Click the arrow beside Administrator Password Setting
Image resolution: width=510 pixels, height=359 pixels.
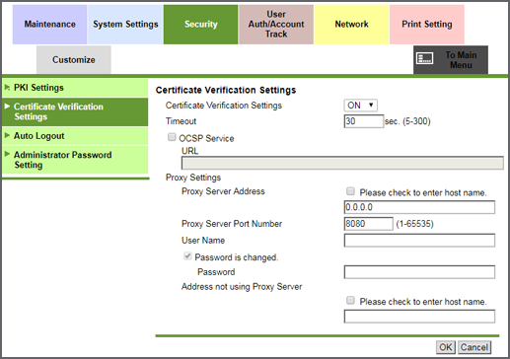pos(7,154)
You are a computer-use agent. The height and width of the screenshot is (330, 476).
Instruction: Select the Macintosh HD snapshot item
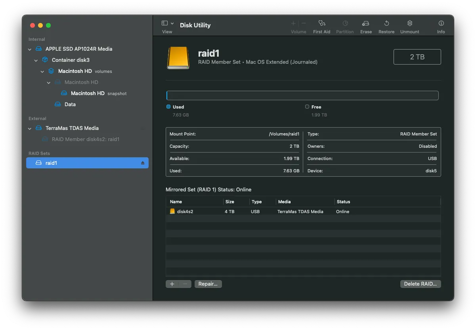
· · · · ·
## Assigned task
Transcribe the whole listing exactly but exclude images.

## Result of the task
Click the arrow beside Administrator Password Setting
Image resolution: width=510 pixels, height=359 pixels.
pos(7,154)
You are a computer-use agent. The height and width of the screenshot is (330, 476).
Instruction: Select the Macintosh HD snapshot item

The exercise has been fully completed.